In a fundamental sense, though, the music continues to overshadow all of these developments. 2021 was another fantastic year for diverse music offerings, with some excellent high-profile collaborations, the rise of exciting new labels, and cutting-edge musical statements.
It was also a good year in music for RADII, as we launched our SoundCheck podcast, which features Wes Chen, host of hip hop show thePark, and Bryan Grogan talking about the best music every month. You can listen to that here.
Now, without further ado, here’s (almost) everything we loved and loathed in music coming out of China this year.
Three of China’s most creative hip hop artists, J-Fever, Zhou Shijue, and Eddie Beatz teamed up in August for a nine-track collaborative album, 心愈频率 (Xin Yu Pinlu, which translates roughly to ‘Heart-Healing Frequency’). The result is genuinely heart-healing on multiple levels.
J-Fever and Zhou Shijue are known for their conscious rap style and decided to do this project a few years back. However, they did not find a proper way to release the album until this year due to record label issues.
J-Fever. Image courtesy of J-Fever
The record taken together as a whole is gorgeous, full of beautiful production choices, and pared back to allow J-Fever and Zhou Shijue’s idiosyncratic vocal timbres and expert lyrical pacing to flow organically. J-Fever has cultivated an incredible catalog of releases over the years, and his conscious rap style has won him a loyal fanbase.
This collaboration with two like-minded artists, Zhou Shijue and Eddie Beatz (who also teamed up on another record in 2021), makes it our favorite record of the year.
It’s always tricky to pick just one song from 12 months of releases as the best of the year. With that being said, we’ve decided to pick two songs that helped sum up the mood of 2021 for us, both of which capture the yearning that the continued fallout of Covid-19 has imbued in people worldwide.
First up, Kaishandao’s “Hearsay,” which was released in April and is part of her six-track EP Homeland. The track explores the concept of home in people, places, and spaces. The song sees Kaishandao cut together a bunch of different samples over a thumping bassline. But it is the message behind Homeland as a whole, and the comfort and joy that “Hearsay” gives us, that makes this track one of our favorites of the year.
In January, producer Yu Su released her first full-length project, Yellow River Blue, on recently founded bié Records (now home to the likes of Hualun, Salty Tomorrow, and more). Yellow River Blue is full of beautiful tracks, like the opener “Xiu,” which she later reworked with Xiamen producer Knopha.
But it is “Melaleuca” and “Melaleuca (Night)” that truly caught our attention. The laidback romanticism of the latter gets us, while the infectious funk beats and hi-hat syncopation on “Melaleuca,” along with an incredible MV by animator Jordan Minkoff, had us dreaming of international travel.
Silent Speech were one of a few different bands to drop their first full-length album in 2021. As mentioned above, The 尺口MP finally released their first album this year, as did Guangzhou indie band Nouvelle and Chengdu outfit FayZz.

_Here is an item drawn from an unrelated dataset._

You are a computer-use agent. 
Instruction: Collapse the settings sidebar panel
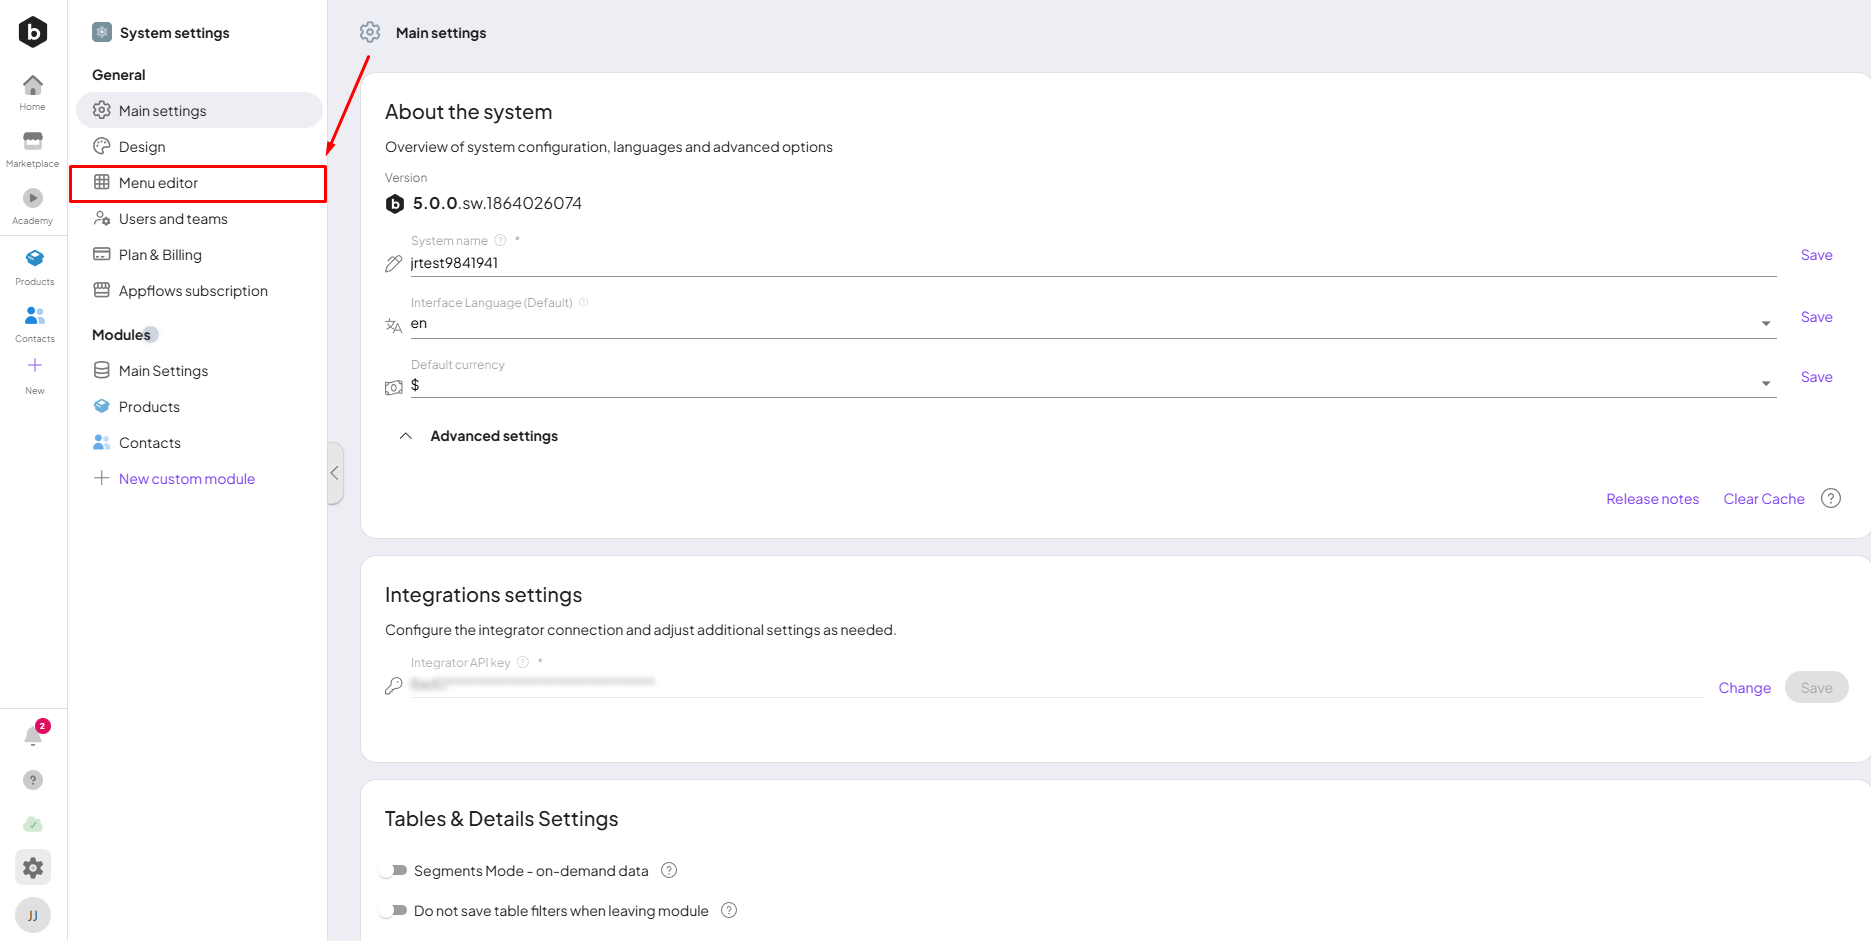point(335,473)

While we loved all of those records, Silent Speech’s 18-track effort, Law of Instability/Orderly Chaos, stands out for its sheer length and audacity. As we mentioned when we reviewed it earlier this year, the group cites mysterious intellectual figures like Ludwig Wittgenstein and Arthur Rimbaud as influences, a bravado that we like to see.
The diversity of the music on display is impressive in itself, and we’re drawn to its length and experimentalism, which necessitates repeat listens.

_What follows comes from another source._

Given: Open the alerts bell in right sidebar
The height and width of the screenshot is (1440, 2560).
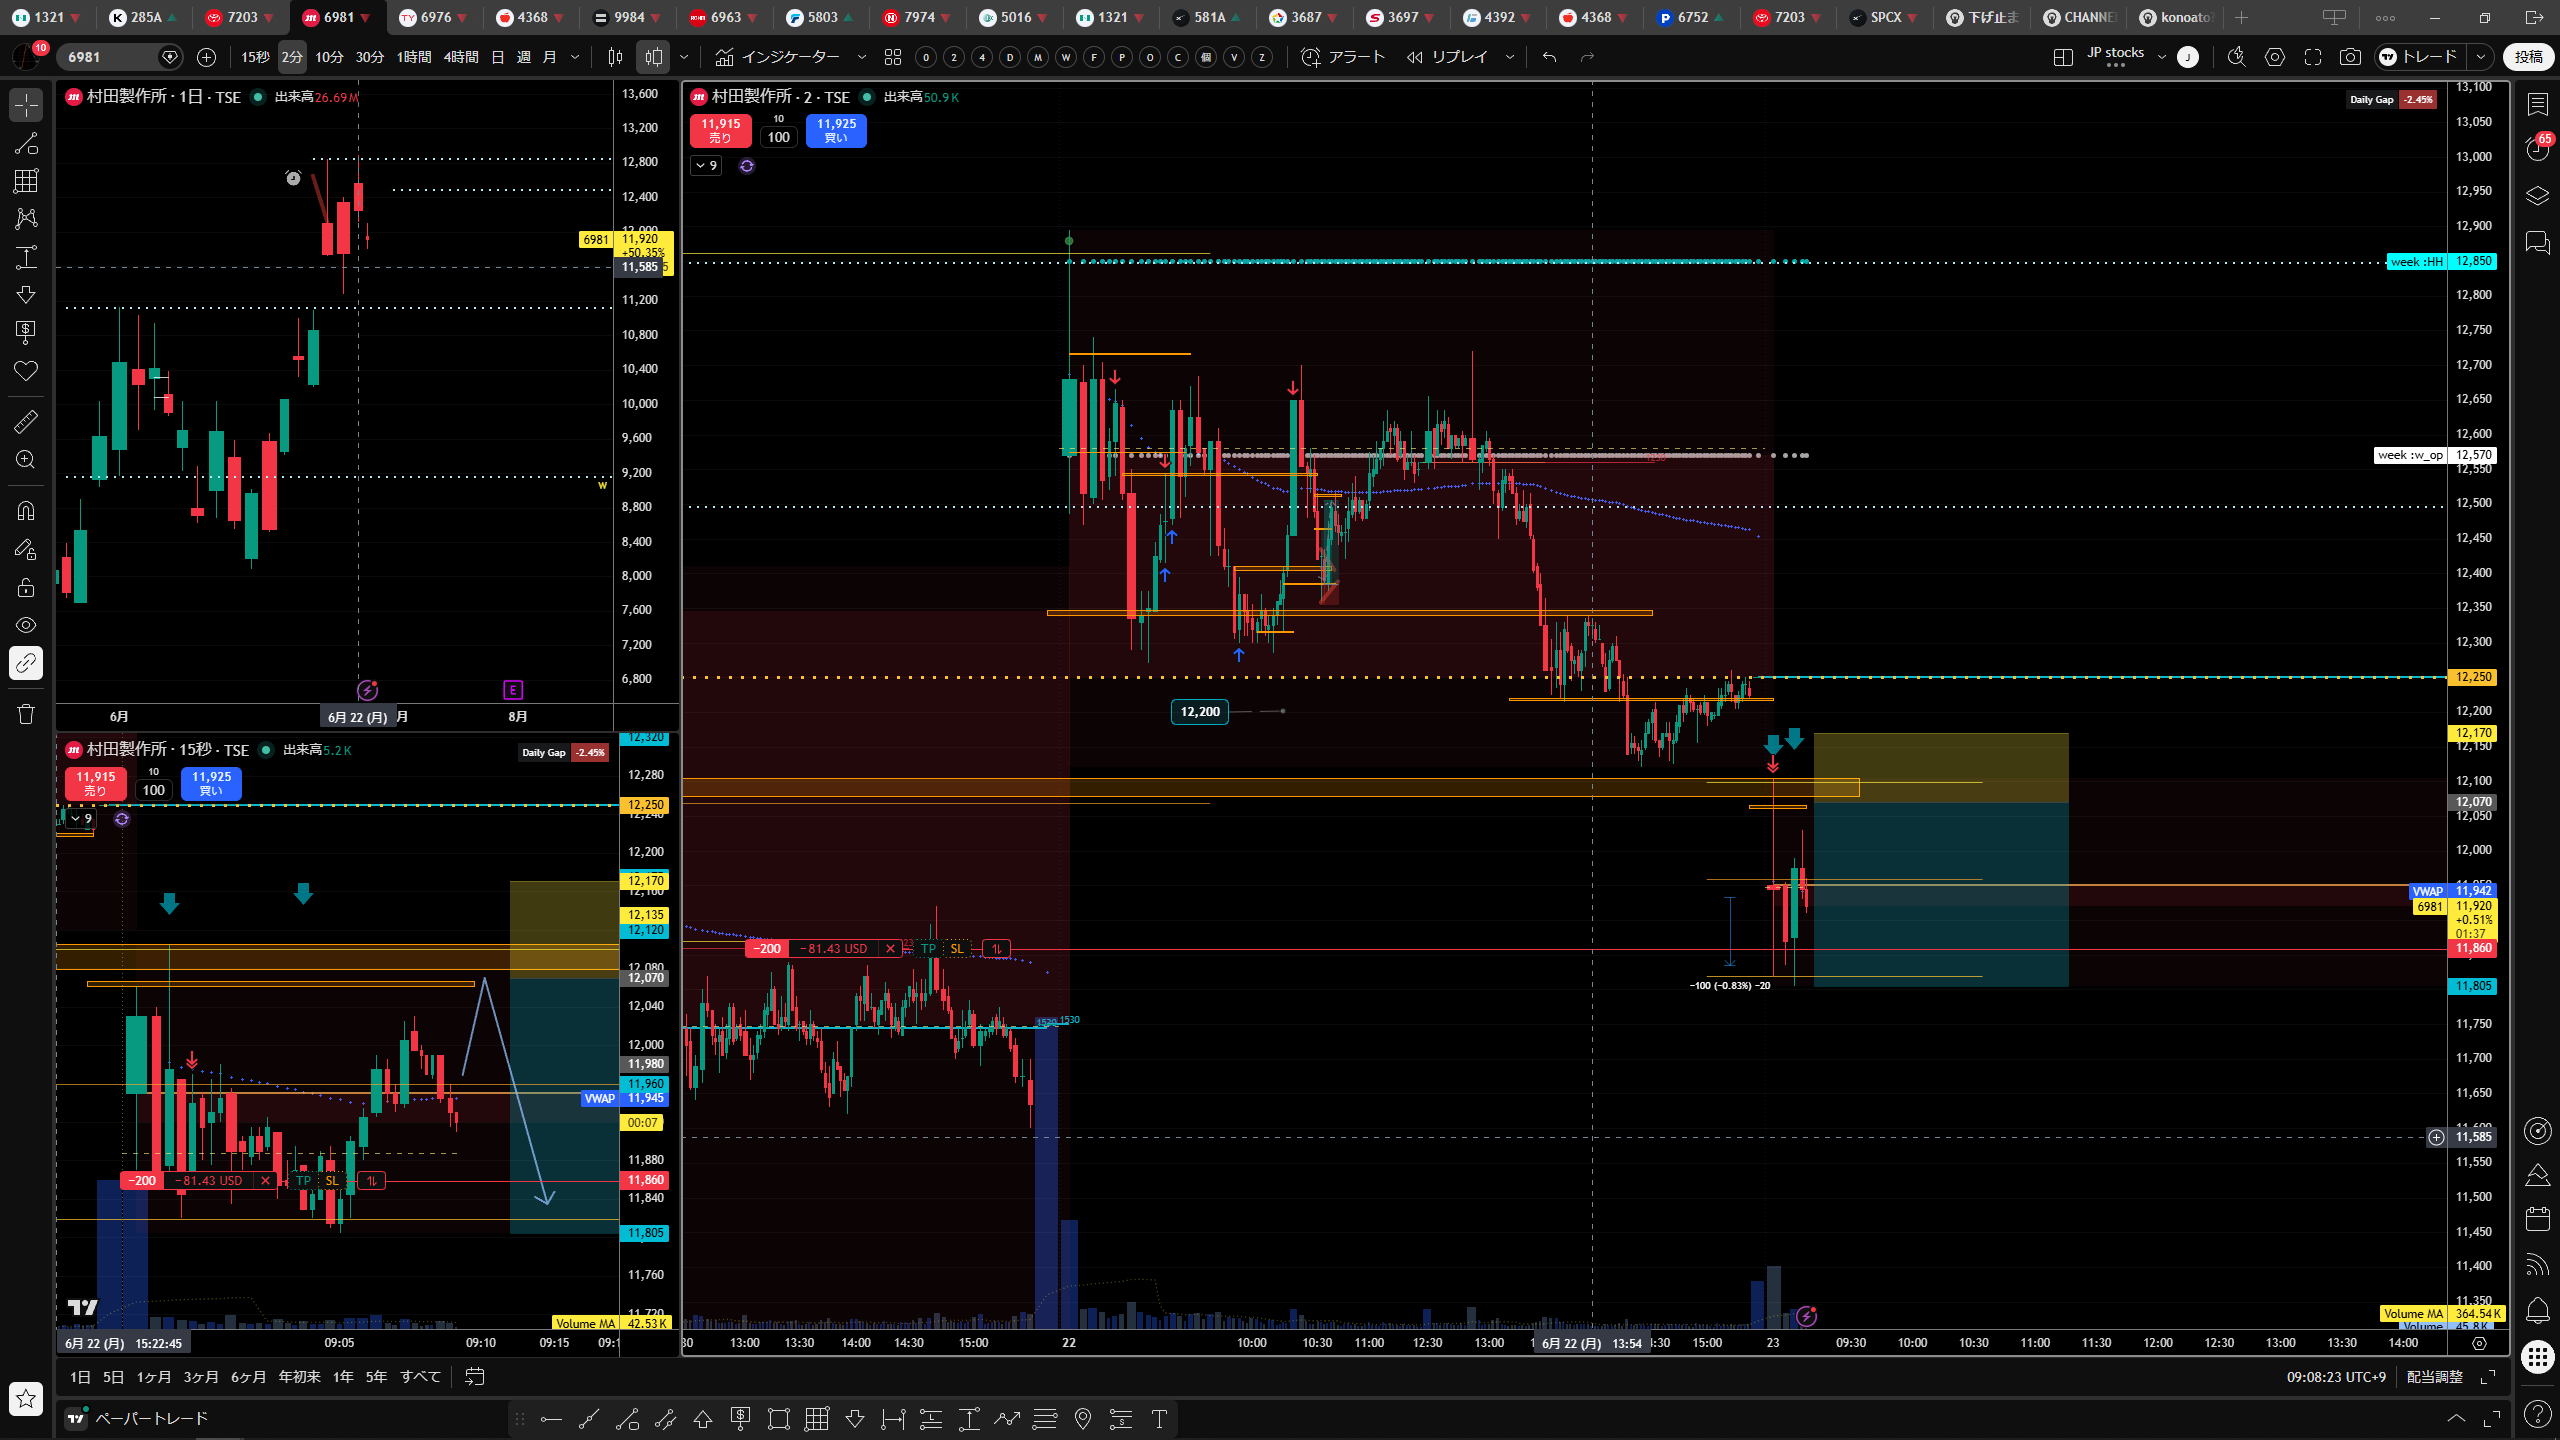Looking at the screenshot, I should (x=2537, y=1309).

By far, the most momentous thing to happen in the music industry in 2021 was the arrest of the hugely famous Kris Wu on suspicion of rape. For years, Wu has been one of the most popular musicians and celebrities in China and has even managed to make inroads in the global market, something that few Chinese musicians ever manage to do.

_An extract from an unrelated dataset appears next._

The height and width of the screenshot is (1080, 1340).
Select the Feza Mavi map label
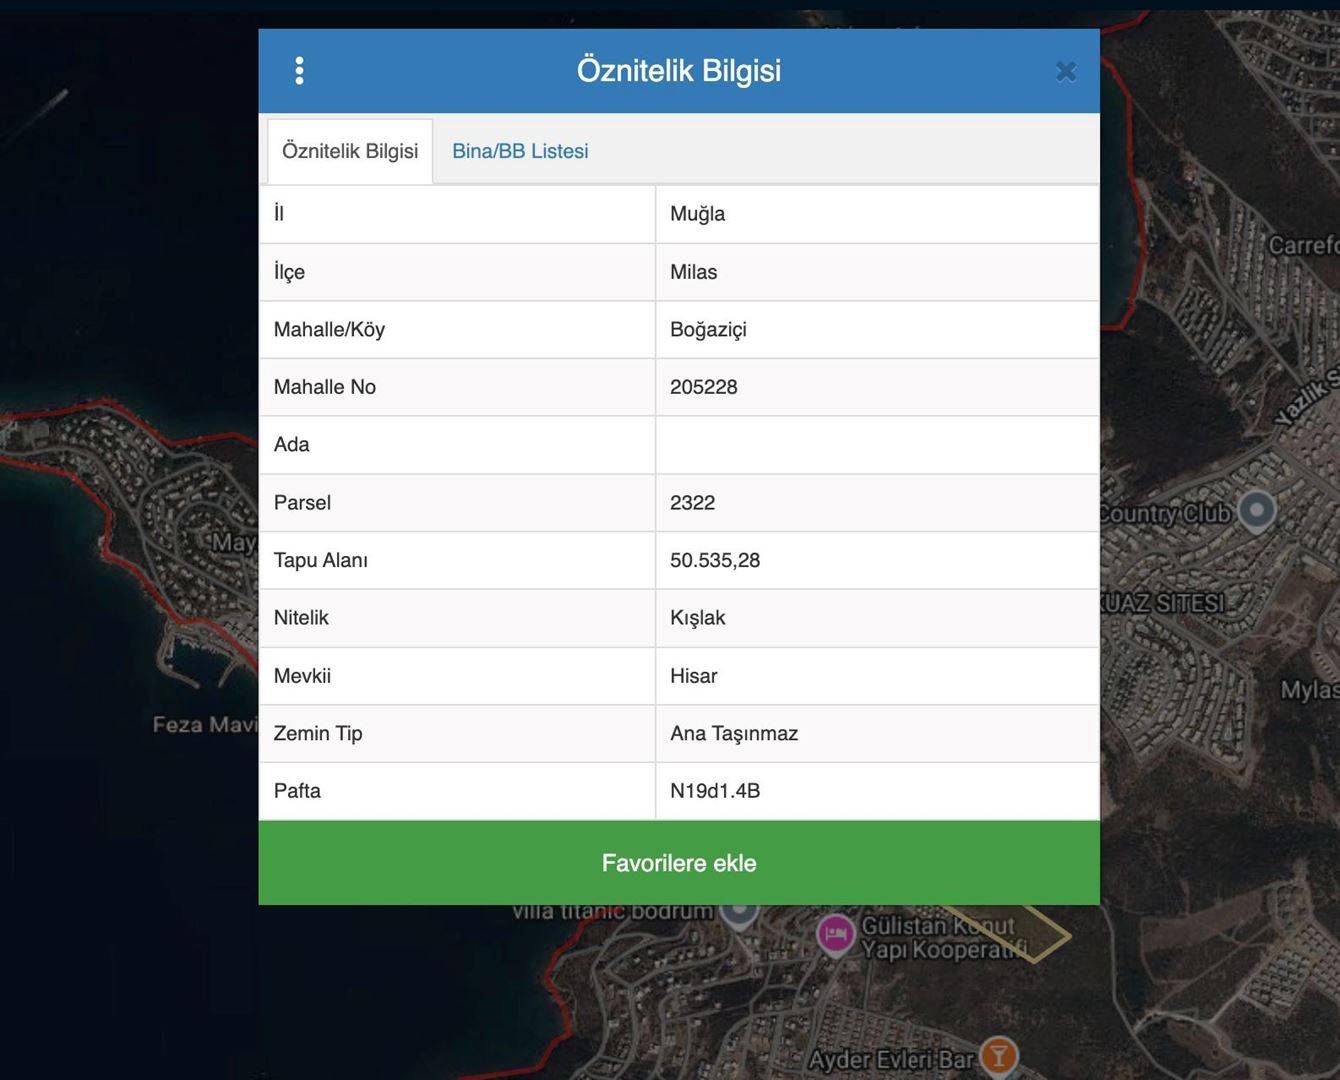coord(204,724)
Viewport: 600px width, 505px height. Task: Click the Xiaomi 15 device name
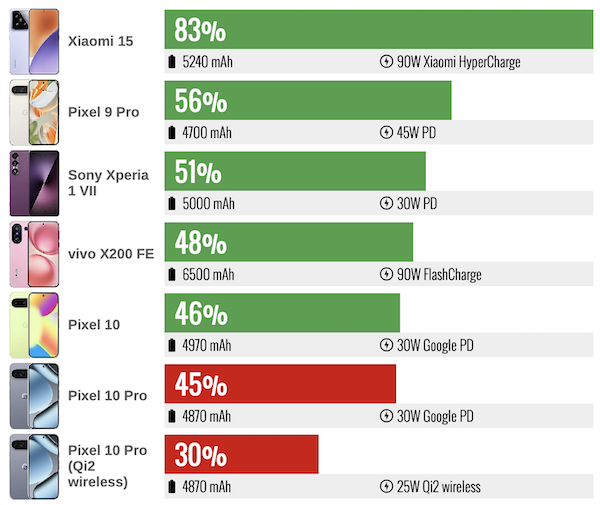pyautogui.click(x=100, y=40)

As RADII staff writer Lu Zhao wrote in August, “Following his detainment, Wu’s accounts were taken down from the Chinese microblogging platform Weibo, online culture community Douban, and TikTok’s domestic version, Douyin. Some of the pop idol’s songs have been removed from music streaming sites, and his personal pages have also disappeared on video streaming platforms such as iQIYI and Tencent Video.”
Kris Wu. Image via Depositphotos
The news had repercussions throughout the industry and in the culture of celebrity fandom, which has become huge in China over the past decade or so. While Chinese authorities had been attempting to reign in zealous fan groups before the news broke, the fallout saw Weibo pull its Star List, which ranked celebrities, and also saw the addition of more celebrities to an influencer blacklist, like Word of Honor star Zhang Zhehan.